Yen Gains as Stimulus Seen Failing to Spur Growth

Euro Remains Lower Before Industries Data, Spanish Debt Auction
King Juan Carlos of Spain is seen on a Spanish one euro coin. Spain, the fourth-largest economy in the currency bloc, will auction 3- and 10-year bonds tomorrow. Photographer: Chris Ratcliffe/Bloomberg

The yen strengthened after reaching a four-week low versus the dollar as investors speculated the Bank of Japan’s unexpected monetary stimulus expansion will do little to augment economic growth.

The yen gained against almost all of its 16 most-traded counterparts even after policy makers added 10 trillion yen ($127 billion) in stimulus, following measures by the Federal Reserve and European Central Bank this month. South Africa’s rand tumbled even as platinum miners agreed to return to work following a strike. New Zealand’s dollar declined after the current account deficit widened to the most in three years.

“It seems like the scale was a little more aggressive than what people were expecting, so you had a little knee-jerk reaction of the yen weakening,” said Carl Forcheski, a director on the corporate currency sales desk at Societe Generale SA in New York. “As people began to chew on it a little more, everyone is easing right now.
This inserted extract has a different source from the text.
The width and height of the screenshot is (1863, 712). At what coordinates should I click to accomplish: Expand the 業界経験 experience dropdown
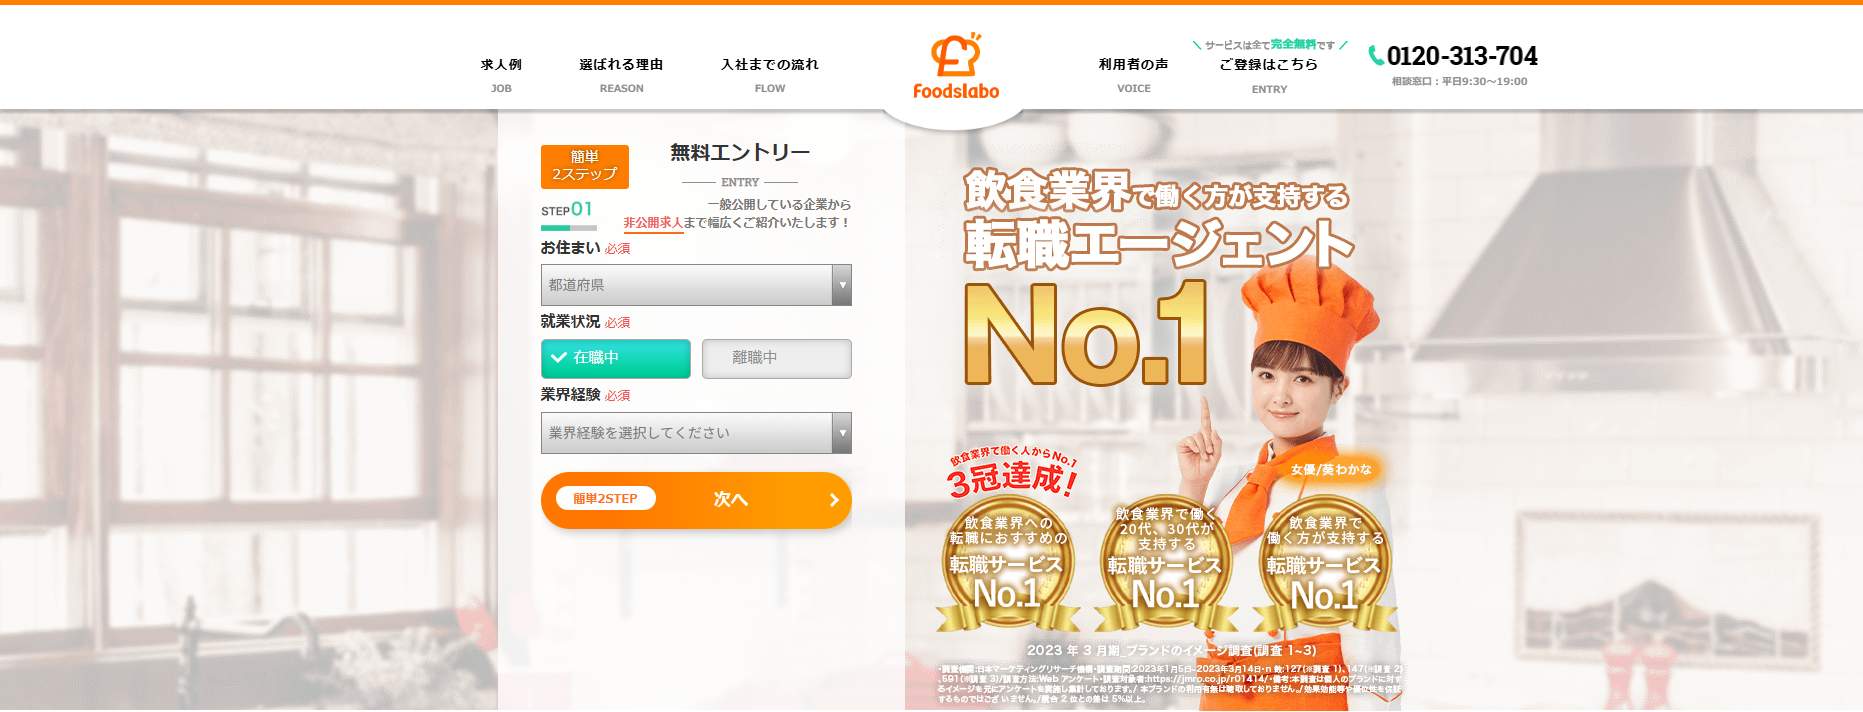click(x=696, y=433)
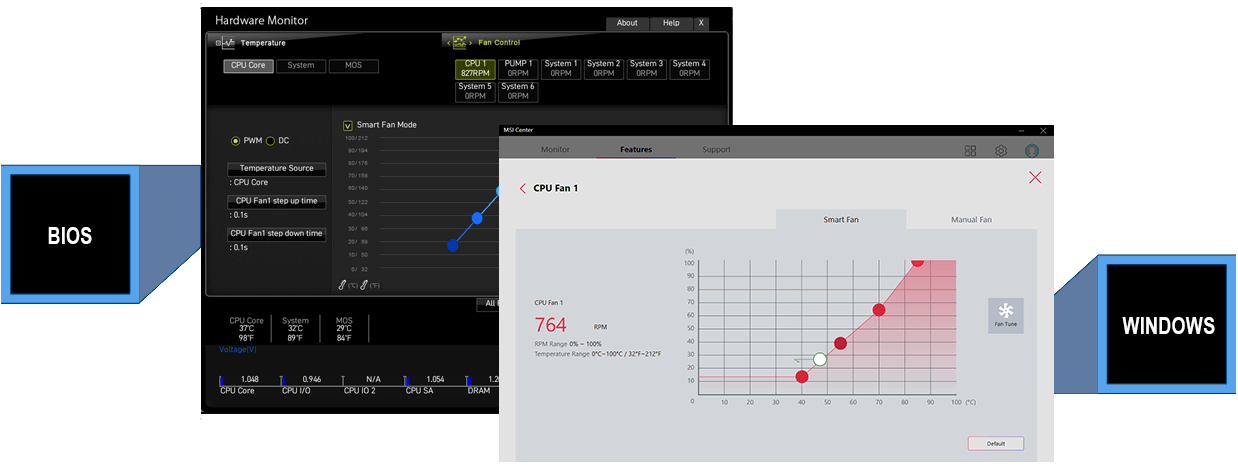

With the large move that we saw overnight, you could be seeing some fiscal half-year repatriation happening.”

The yen rose 0.6 percent to 78.38 per dollar at 5 p.m. New York time after depreciating to 79.22, the weakest level since Aug. 22. Japan’s currency gained 0.5 percent to 102.28 per euro. It fell to 103.86 on Sept. 17, the lowest since May 9. The 17-nation shared currency was little changed at $1.3049 after dropping as much as 0.4 percent to $1.2993.

Yen Strength

The yen has appreciated 6.4 percent during the past six months, the best performer among 10 developed-nation currencies tracked by Bloomberg Correlation-Weighted Indexes. The dollar dropped 1.2 percent and the euro fell 2.6 percent.

The Japanese central bank’s decision to enlarge its asset-purchase fund to 55 billion yen was forecast by five of 21 economists surveyed by Bloomberg News. The bank kept its benchmark interest rate between zero and 0.1 percent.

The yen’s losses were erased with Japanese companies probably taking advantage of weaker price levels to purchase the currency, according to Greg Anderson, the North American head of G-10 currency strategy at Citigroup Inc. in New York.

The average in the past year is 78.81 per dollar, 3.8 percent stronger than the 82 yen per dollar level were Japanese exporters can remain “profitable,” a Cabinet Office survey showed in February.

Vice Finance Minister Takehiko Nakao told reporters in Tokyo on Sept. 13 the recent surge in the yen against the dollar has been “obviously speculative” and that Japan can’t overlook such moves.

Current Account

New Zealand’s dollar declined 0.1 percent to 82.67 U.S. cents before a report on the nation’s GDP, which grew at the fastest pace in five years last quarter. A separate report today showed the nation’s current account deficit was 4.9 percent, compared with a revised 4.5 percent in the 12 months through March and the 5.2 percent median forecast in a Bloomberg News survey.

The Dollar Index fell 0.2 percent to 79.115, declining for the first time in three days.

The U.S. dollar was net-purchased today for the first time in 12 trading sessions, according to Bank of New York Mellow client data. Inflows into the euro “continue to decelerate steadily” as “structural concerns related to the euro-zone debt crisis have re-surfaced,” Samarjit Shankar, a managing director for the foreign-exchange group in Boston at Bank of New York Mellon, wrote to clients today.

The euro’s 14-day relative strength index versus the dollar fell below the 70 level for the first time in six days, the longest streak since May 2011. The 70 level indicates an asset may be “overbought,” having risen too far, too quickly and is due for a correction.

Goldman Exits

Goldman Sachs Group Inc. ended a trade recommendation to buy the euro against the dollar. The shared currency rallied 3.3 percent against the dollar since Sept. 6 when ECB President Mario Draghi said policy makers agreed to an unlimited bond-purchase program to regain control of interest rates.

“With much of the expected developments now past us, our initial target of $1.30 reached and a period of further consolidation possible, we consider it prudent to close our recommendation for a potential gain of about 7 percent,” Goldman Sachs foreign-exchange analysts led by London-based Thomas Stolper wrote today in an e-mailed report.

South Africa’s rand fell against its major counterparts as violence continued at platinum mines even after an illegal strike ended at Lonmin Plc’s Marikana site.

The rand sank 1.1 percent to 8.2727 per dollar.